Each of the entries beneath this task should be written out exactly.

***** Data *****

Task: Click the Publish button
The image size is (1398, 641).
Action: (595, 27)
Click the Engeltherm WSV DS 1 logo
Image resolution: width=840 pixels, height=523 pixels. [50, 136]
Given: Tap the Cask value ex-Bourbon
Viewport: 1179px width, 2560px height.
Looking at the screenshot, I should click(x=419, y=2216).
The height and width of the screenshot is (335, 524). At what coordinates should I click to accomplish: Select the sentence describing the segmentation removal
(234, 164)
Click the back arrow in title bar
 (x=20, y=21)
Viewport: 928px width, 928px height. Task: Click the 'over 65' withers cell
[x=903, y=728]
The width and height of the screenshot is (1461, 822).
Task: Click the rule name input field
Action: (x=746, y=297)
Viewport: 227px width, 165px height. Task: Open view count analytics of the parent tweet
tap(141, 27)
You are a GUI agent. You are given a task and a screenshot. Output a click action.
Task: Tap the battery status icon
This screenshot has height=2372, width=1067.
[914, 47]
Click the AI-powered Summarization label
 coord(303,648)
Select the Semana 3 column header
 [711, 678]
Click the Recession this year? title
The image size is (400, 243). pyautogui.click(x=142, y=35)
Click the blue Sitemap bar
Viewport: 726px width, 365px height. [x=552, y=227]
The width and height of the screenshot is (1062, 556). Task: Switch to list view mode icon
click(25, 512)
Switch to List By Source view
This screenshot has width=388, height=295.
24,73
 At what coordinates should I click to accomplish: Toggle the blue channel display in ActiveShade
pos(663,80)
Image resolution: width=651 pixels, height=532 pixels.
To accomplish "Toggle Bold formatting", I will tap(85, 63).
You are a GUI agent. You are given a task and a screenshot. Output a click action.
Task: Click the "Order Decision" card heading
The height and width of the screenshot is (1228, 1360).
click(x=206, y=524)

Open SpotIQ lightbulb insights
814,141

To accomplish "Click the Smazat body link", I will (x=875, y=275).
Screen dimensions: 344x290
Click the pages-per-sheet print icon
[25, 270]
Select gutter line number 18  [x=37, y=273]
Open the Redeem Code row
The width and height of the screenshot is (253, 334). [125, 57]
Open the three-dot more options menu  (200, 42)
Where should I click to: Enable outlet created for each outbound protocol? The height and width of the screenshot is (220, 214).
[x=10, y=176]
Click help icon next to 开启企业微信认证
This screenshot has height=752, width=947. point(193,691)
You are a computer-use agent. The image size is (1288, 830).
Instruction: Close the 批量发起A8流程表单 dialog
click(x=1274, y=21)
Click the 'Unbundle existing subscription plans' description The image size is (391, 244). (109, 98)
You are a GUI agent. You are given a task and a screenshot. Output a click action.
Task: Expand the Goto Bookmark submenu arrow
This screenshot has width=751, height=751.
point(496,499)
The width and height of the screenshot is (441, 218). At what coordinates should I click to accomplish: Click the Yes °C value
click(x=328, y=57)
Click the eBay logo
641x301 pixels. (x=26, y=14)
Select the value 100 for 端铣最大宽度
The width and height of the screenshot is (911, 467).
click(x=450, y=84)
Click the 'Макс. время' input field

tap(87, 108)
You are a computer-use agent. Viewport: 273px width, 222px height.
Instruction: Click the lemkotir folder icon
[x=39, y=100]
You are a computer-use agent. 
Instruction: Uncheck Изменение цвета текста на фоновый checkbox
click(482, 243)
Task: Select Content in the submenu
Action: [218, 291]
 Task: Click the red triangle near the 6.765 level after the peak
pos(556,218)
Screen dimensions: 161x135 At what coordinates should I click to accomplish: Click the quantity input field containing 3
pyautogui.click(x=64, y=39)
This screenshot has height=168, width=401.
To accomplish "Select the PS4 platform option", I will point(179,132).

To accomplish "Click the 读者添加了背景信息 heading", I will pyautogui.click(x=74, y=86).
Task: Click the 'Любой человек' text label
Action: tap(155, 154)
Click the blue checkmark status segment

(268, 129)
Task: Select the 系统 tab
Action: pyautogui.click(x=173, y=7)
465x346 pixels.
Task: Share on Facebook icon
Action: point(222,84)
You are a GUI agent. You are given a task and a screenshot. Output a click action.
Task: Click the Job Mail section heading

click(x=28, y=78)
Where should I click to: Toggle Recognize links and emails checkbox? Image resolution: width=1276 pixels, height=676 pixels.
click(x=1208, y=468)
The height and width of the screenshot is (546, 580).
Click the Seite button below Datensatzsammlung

*****

● Result:
Task: Click the Publish button
The image size is (1398, 641).
Action: (595, 27)
Click the Engeltherm WSV DS 1 logo
Image resolution: width=840 pixels, height=523 pixels. [50, 136]
Given: Tap the Cask value ex-Bourbon
Viewport: 1179px width, 2560px height.
Looking at the screenshot, I should click(x=419, y=2216).
The height and width of the screenshot is (335, 524). At what coordinates should I click to accomplish: Select the sentence describing the segmentation removal
(234, 164)
Click the back arrow in title bar
 (x=20, y=21)
Viewport: 928px width, 928px height. Task: Click the 'over 65' withers cell
[x=903, y=728]
The width and height of the screenshot is (1461, 822).
Task: Click the rule name input field
Action: (x=746, y=297)
Viewport: 227px width, 165px height. Task: Open view count analytics of the parent tweet
tap(141, 27)
You are a GUI agent. You are given a task and a screenshot. Output a click action.
Task: Tap the battery status icon
This screenshot has height=2372, width=1067.
[914, 47]
Click the AI-powered Summarization label
 coord(303,648)
Select the Semana 3 column header
 [711, 678]
Click the Recession this year? title
The image size is (400, 243). pyautogui.click(x=142, y=35)
Click the blue Sitemap bar
Viewport: 726px width, 365px height. [x=552, y=227]
The width and height of the screenshot is (1062, 556). Task: Switch to list view mode icon
click(25, 512)
Switch to List By Source view
This screenshot has width=388, height=295.
24,73
 At what coordinates should I click to accomplish: Toggle the blue channel display in ActiveShade
pos(663,80)
Image resolution: width=651 pixels, height=532 pixels.
To accomplish "Toggle Bold formatting", I will tap(85, 63).
You are a GUI agent. You are given a task and a screenshot. Output a click action.
Task: Click the "Order Decision" card heading
The height and width of the screenshot is (1228, 1360).
click(x=206, y=524)

Open SpotIQ lightbulb insights
814,141

To accomplish "Click the Smazat body link", I will (x=875, y=275).
Screen dimensions: 344x290
Click the pages-per-sheet print icon
[25, 270]
Select gutter line number 18  [x=37, y=273]
Open the Redeem Code row
The width and height of the screenshot is (253, 334). [125, 57]
Open the three-dot more options menu  (200, 42)
Where should I click to: Enable outlet created for each outbound protocol? The height and width of the screenshot is (220, 214).
[x=10, y=176]
Click help icon next to 开启企业微信认证
This screenshot has height=752, width=947. point(193,691)
You are a computer-use agent. The image size is (1288, 830).
Instruction: Close the 批量发起A8流程表单 dialog
click(x=1274, y=21)
Click the 'Unbundle existing subscription plans' description The image size is (391, 244). (109, 98)
You are a GUI agent. You are given a task and a screenshot. Output a click action.
Task: Expand the Goto Bookmark submenu arrow
This screenshot has width=751, height=751.
point(496,499)
The width and height of the screenshot is (441, 218). At what coordinates should I click to accomplish: Click the Yes °C value
click(x=328, y=57)
Click the eBay logo
641x301 pixels. (x=26, y=14)
Select the value 100 for 端铣最大宽度
The width and height of the screenshot is (911, 467).
click(x=450, y=84)
Click the 'Макс. время' input field

tap(87, 108)
You are a computer-use agent. Viewport: 273px width, 222px height.
Instruction: Click the lemkotir folder icon
[x=39, y=100]
You are a computer-use agent. 
Instruction: Uncheck Изменение цвета текста на фоновый checkbox
click(482, 243)
Task: Select Content in the submenu
Action: [218, 291]
 Task: Click the red triangle near the 6.765 level after the peak
pos(556,218)
Screen dimensions: 161x135 At what coordinates should I click to accomplish: Click the quantity input field containing 3
pyautogui.click(x=64, y=39)
This screenshot has height=168, width=401.
To accomplish "Select the PS4 platform option", I will point(179,132).

To accomplish "Click the 读者添加了背景信息 heading", I will pyautogui.click(x=74, y=86).
Task: Click the 'Любой человек' text label
Action: tap(155, 154)
Click the blue checkmark status segment

(268, 129)
Task: Select the 系统 tab
Action: pyautogui.click(x=173, y=7)
465x346 pixels.
Task: Share on Facebook icon
Action: point(222,84)
You are a GUI agent. You are given a task and a screenshot. Output a click action.
Task: Click the Job Mail section heading

click(x=28, y=78)
Where should I click to: Toggle Recognize links and emails checkbox? Image resolution: width=1276 pixels, height=676 pixels.
click(x=1208, y=468)
The height and width of the screenshot is (546, 580).
Click the Seite button below Datensatzsammlung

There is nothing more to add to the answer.